It seems to me that AI is going to make it easier to write kernel that are super efficient for new chips. This removes the Nvidia/Cuda moat.
I have ~2 million DS output tokens in May on 600 million input tokens and it costed me $14 on my $50 deposit, I don't need you to tell me how much I'm spending lol
It's one thing to make up a custom benchmark to benchmax western models, it's another to make up cost that can be easily disproven.
There is no "if it keep on trying to find a solution" I use Kimi as main and since last month DS as secondary on a daily basis for actual enterprise level engineering work involving large mission critical codebases, there have been rare instances where DS failed to find a solution, but I have not had a single instance where Kimi did.
Do you know what "long horizon" coding means? It just means one-shots. Enterprise don't one-shot, nobody doing any production coding worth anything do one-shot because you can't guarentee 100% success rate and the cost of not being 100% is catastrophic.
I can't speak for how well western models compare against Kimi / DS in one-shot tasks because I don't use them for that purpose and neither does anyone in real businesses. I can only tell you that for creating features, debugging, testing, refactoring, coming up with ideas, operating tools agentically, reading and writing documentation, things that are actually done in industry, there has not be a single instance where Kimi failed.

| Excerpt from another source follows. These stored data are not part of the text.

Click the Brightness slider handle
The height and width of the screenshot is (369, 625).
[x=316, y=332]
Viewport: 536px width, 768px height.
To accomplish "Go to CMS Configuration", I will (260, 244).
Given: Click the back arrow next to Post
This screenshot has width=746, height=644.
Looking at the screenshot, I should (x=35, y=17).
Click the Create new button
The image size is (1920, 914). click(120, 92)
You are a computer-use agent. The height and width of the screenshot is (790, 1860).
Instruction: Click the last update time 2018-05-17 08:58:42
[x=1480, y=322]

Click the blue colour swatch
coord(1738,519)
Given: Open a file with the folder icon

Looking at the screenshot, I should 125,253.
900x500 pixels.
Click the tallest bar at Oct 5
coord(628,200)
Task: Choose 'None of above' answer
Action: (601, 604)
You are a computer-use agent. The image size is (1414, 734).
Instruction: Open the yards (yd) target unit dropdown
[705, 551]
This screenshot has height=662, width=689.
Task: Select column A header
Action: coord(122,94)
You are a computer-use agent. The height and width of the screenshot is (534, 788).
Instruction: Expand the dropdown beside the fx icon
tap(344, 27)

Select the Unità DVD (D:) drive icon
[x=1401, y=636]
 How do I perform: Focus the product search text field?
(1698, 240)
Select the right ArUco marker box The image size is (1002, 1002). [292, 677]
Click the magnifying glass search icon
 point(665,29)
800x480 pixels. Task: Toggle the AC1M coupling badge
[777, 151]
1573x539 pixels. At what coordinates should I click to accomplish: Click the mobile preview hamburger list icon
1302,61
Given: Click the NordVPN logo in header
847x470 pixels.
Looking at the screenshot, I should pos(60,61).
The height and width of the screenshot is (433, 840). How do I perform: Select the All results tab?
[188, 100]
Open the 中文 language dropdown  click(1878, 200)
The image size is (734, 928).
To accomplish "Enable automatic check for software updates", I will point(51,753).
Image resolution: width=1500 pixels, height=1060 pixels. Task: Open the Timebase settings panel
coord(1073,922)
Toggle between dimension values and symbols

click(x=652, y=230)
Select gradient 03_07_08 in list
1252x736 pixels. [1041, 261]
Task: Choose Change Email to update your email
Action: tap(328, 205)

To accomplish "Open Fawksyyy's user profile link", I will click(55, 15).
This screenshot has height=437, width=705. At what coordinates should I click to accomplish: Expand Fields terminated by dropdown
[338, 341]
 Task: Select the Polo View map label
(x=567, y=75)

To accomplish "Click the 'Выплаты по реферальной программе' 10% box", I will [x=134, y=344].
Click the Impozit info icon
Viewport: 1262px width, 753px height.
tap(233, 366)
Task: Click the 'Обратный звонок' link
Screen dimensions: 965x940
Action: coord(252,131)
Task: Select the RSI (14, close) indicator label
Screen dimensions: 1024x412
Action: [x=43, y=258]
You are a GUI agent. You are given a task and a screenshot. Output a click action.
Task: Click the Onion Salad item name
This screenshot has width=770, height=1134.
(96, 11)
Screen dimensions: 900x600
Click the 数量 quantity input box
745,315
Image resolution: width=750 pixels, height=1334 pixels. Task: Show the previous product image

I mean why do you think US companies are all starting to limit Claude use and removing token use targets? Because in real enterprise enviroments one-shot benchmarks means absolutely nothing while the productivity of using AI to do real work is entirely a function of how much you have to spend per token. Enterprise management are notorious for having no clue what engineers actually do, that's why they set those targets, now they know, but unless they discover Chinese models, they're going to be lapped by companies that uses Chinese models.
American frontier models are significantly smarter in raw one-shot intelligence. But when given a long horizon to perform agentic work, Chinese models have learned to excel in using arbitrary tools to dramatically improve their original response.
Tool use ability was traditionally Anthropic's edge (and still is, to a degree), but Chinese labs have surpassed them. The fact that this is true of almost all major Chinese releases suggests an innovation is being shared at the state level.